6. Planner (Resource Optimization)
The newest component, the Planner, is designed to optimize resource allocation over time. It ingests data about deployment load, input/output sequence lengths, and model profiling.
Given constraints (like user SLA targets), the Planner computes a schedule for how many prefill workers versus decode workers should be spun up or down at any given time. For example, during peak coding hours requiring large context prefilling, it might spin up more prefill workers.
Planner leverages load predictors (like ARMA or Prophet) and uses the open-source Dynamo library Grove for network-aware scheduling on Kubernetes. Alibaba, for instance, reported that using Planner allowed them to achieve five times better performance while using 5% fewer GPUs.
Proven Impact
Dynamo’s focus on clever system-level optimizations, rather than intricate core GPU optimizations, leads to huge performance gains.

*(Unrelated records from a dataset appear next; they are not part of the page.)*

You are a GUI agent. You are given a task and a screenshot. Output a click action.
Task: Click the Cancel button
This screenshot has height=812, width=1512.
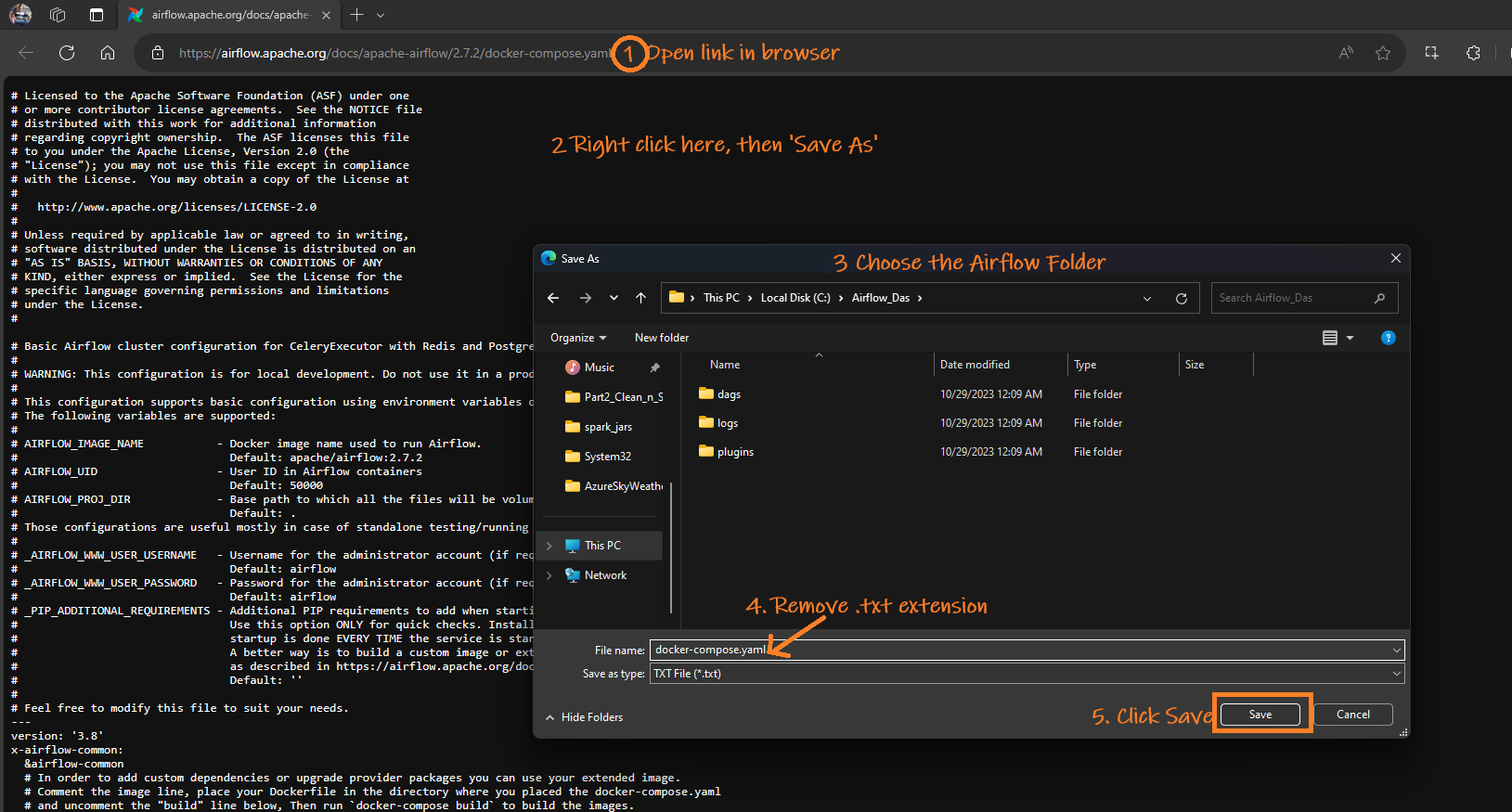coord(1352,715)
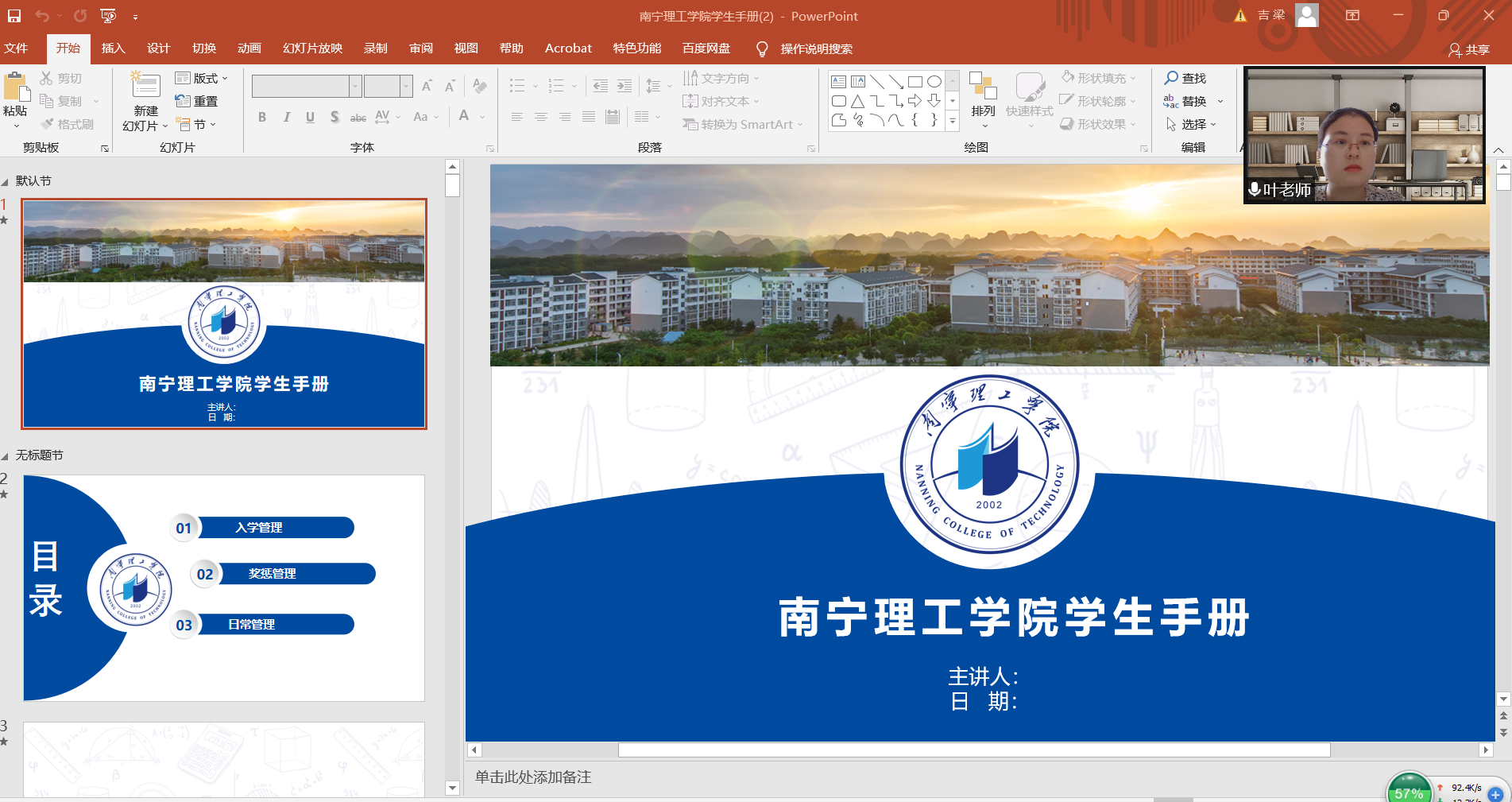Viewport: 1512px width, 802px height.
Task: Expand the shapes gallery more arrow
Action: tap(953, 121)
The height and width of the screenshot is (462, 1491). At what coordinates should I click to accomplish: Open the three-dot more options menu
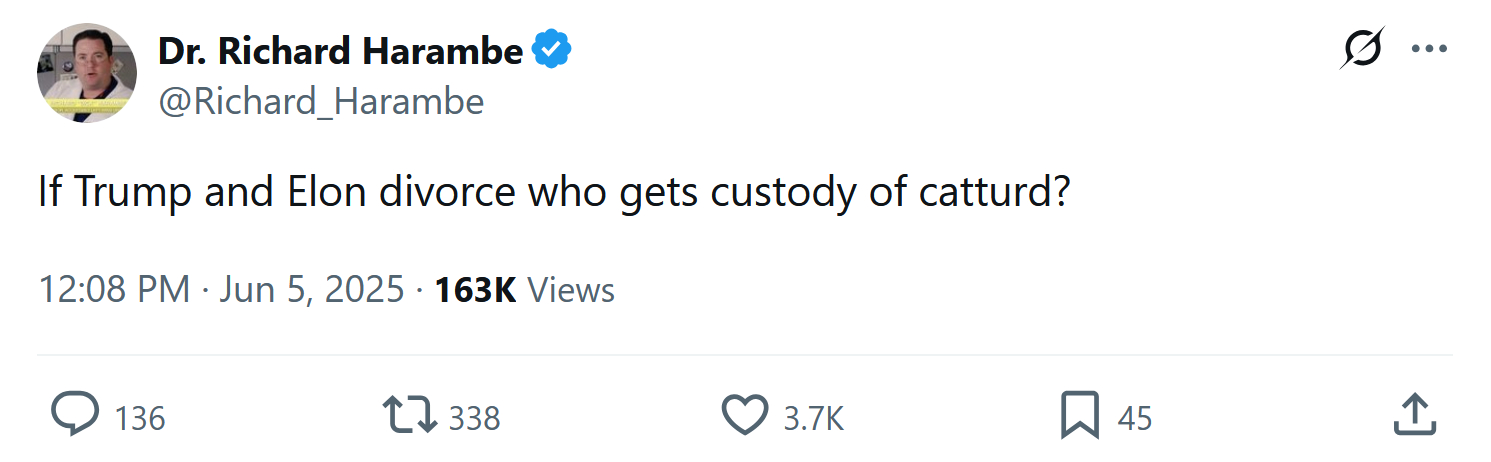tap(1429, 48)
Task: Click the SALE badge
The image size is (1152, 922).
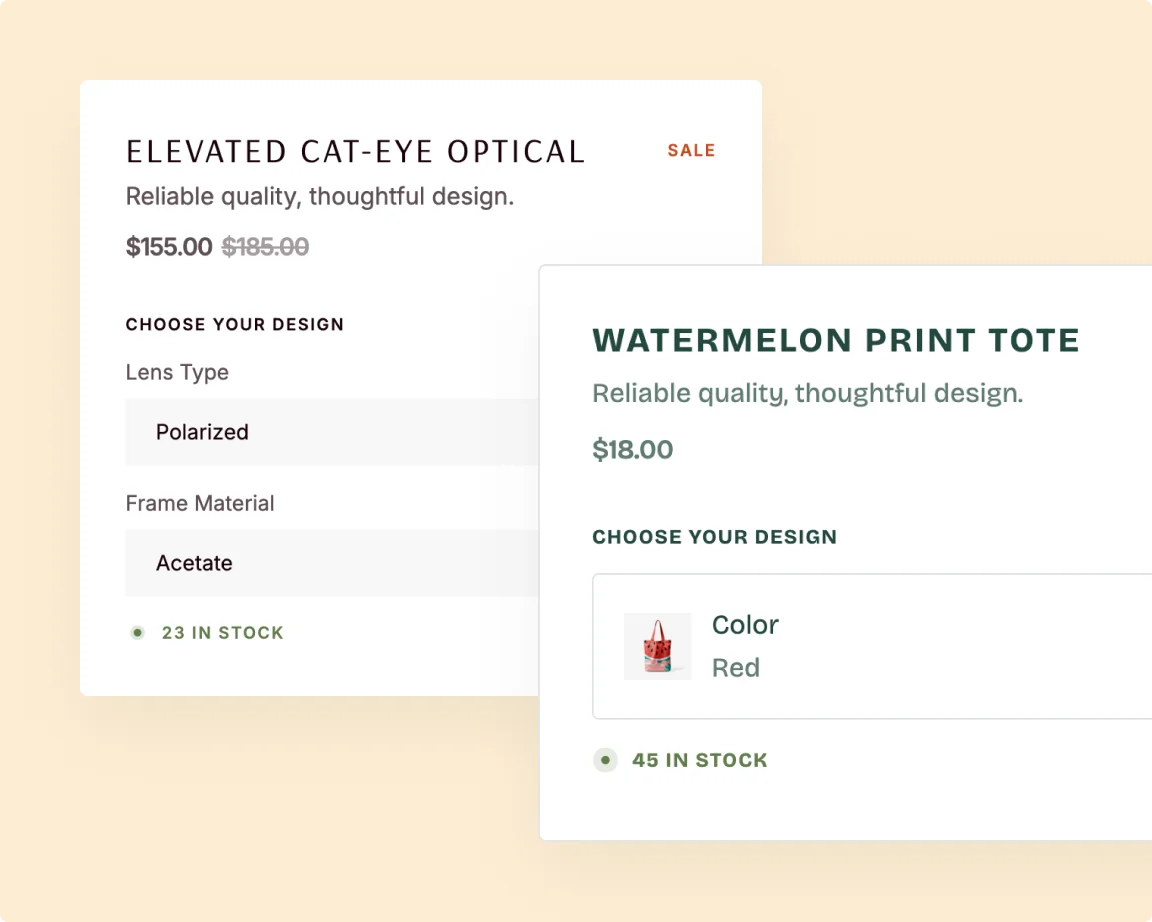Action: [691, 150]
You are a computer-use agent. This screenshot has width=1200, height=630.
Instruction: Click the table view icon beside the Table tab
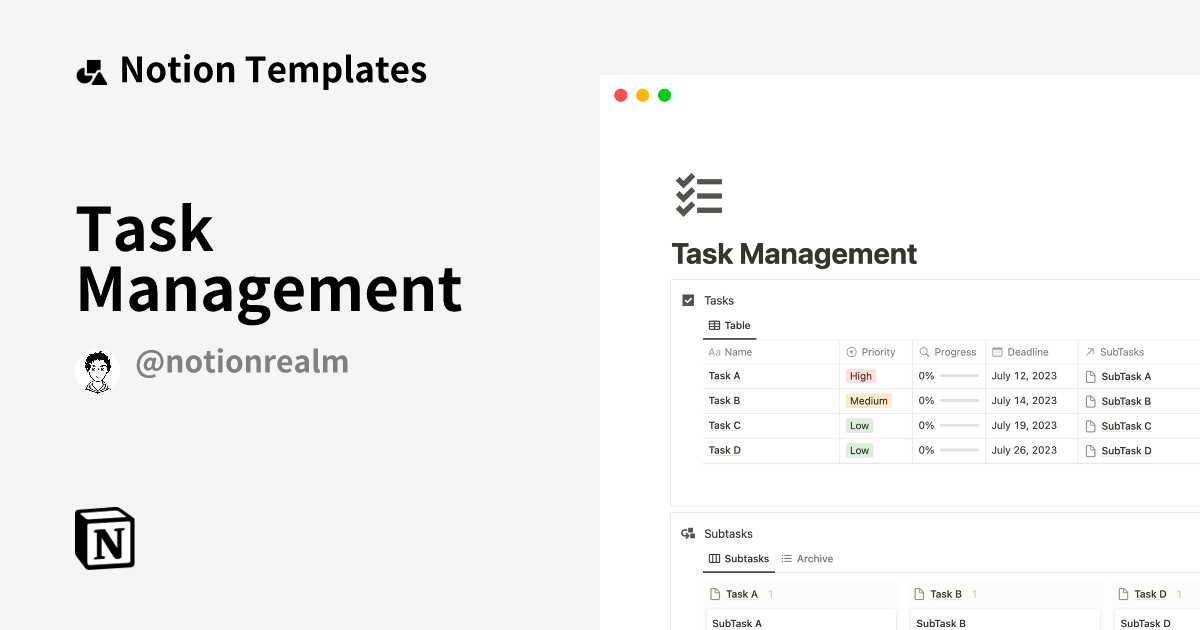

Base Ten, a large inference provider, documented their use of Dynamo and found that turning on the KV router halved the average time to first request and resulted in close to a 50% improvement in time per output token. This improvement was seen across all latencies (P50, P95, P99), reducing the time taken even by the longest requests.
Description: KV routing results in a 34% reduction in TPOT and 50% reduction in TTFT on average with an 89% hit rate across four replicas. [Image Source]
Looking Ahead
The rapid advancement of hardware demands that software stays ahead of the curve. NVIDIA’s Hopper generation saw a 4x improvement in throughput over previous generations. The upcoming Ruben generation includes the Ruben CPX chip, specifically built for prefill and optimized for disaggregated serving, utilizing GDDR6 memory (lower bandwidth, less expensive) for compute-bound tasks.
The Dynamo team is dedicated to ensuring that its system-level features can scale and support these future generations, delivering massive performance gains for its users. Dynamo’s goal is to be the easiest way to implement disaggregated serving, supporting everything from small two-GPU setups up to massive racks.